Aug 31 2008
Karate… kung fu… whatever.
Many people today in the Western World, think of all martial arts as one and the same thing. While it may be true, that a typical Western mindset includes lumping the unknown into a box with other, similar unknown things, it is not true that the various world martial arts are all the same thing. In reality, they may all have the same basic premise, to fight, but they are starkly different from one and other in contrast.
When many people think kung fu, they think JeanClaude VanDam, Steven Segal, Bruce Lee and Chuck Norris. The only person in that group with any Gong Fu was Bruce Lee, and he never finished his training. Every now and then, I have the wonderful oppurtunity to run into a pretentious American karate or tae kwon do black belt, which is usually as delightful as scraping my fingernails along a chalkboard while eating paste. When martial arts enter the conversation, and people that do pretend martial arts, often enjoy bringing it up, I first cringe, then confess… I’m really not interested.
It’s long been said, that all martial arts are equal. It is only a matter of who has learned them and what that individual has done with the information that they have aquired. I disagree. While I can respect anyone who works hard at anything, why waste your time collecting canine excrement for a tea party?
Tae Kwon Do was not originally designed for fighting, it was invented in Korea for the sake of international competition.
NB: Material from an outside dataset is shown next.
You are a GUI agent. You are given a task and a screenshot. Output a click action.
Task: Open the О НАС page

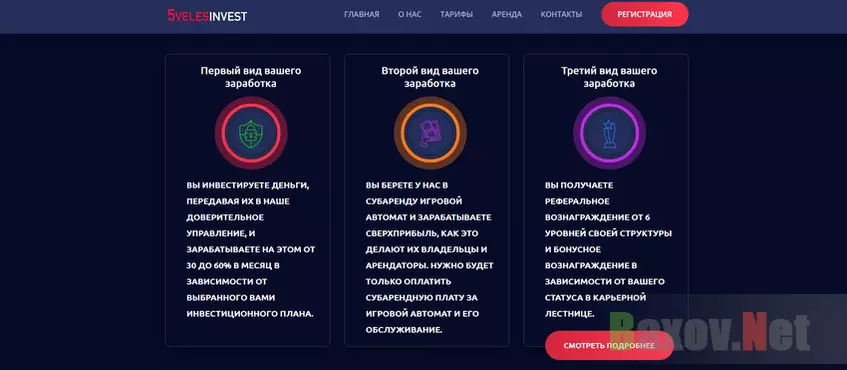409,15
Here is the real root of Japanese Karate. When the Manchus were being trained to go to the north and fight the Mongol armies, they were taught basic empty hand Gong Fu. Low level punches, kicks and combinations. When they arrived at the border, some of them fled, and ended up on Japanese soil finding refuge with local people. They taught these local people their simple bare hand sequences which were retained, passed down and called “China Hand” or “Kara Te” which is one word “Karate”. What they didn’t get is any real teaching from a gong fu master or any of the many things that go along with training gong fu.
Sadly, this is true, and it is a harsh and embaressing truth for many long term exponents of Japanese Karate. It is often mentioned in various publications but usually put too politely like this; ” Japanese martial arts stem from Shaolin ” or ” Kung Fu is at the root of all asian martial arts” even ” Kung Fu is called ‘Mother Fist of Asia’ “. Let’s be blunt, and clear.
Just because someone “practices kung fu” doesn’t mean that what they are doing actually amounts to anything either. A person with a poor understanding of basic principles won’t get anywhere in kung fu, and “kung fu” takes on the same meaning as karate, and often has even less value. Karate, real, authentic Karate, is a formidable way of fighting. It included realistic weapons, real kung fu concepts inferred at a later point in history and some real kung fu training methods. Real Karate, is good basic Gong Fu. It’s also rarer than a three dollar foodstamp and sadly the same goes for real Kung Fu in America. Arrogance, and real skills, simply do not mesh. Arrogance, or more specificly false confidence, is a growing part of American culture.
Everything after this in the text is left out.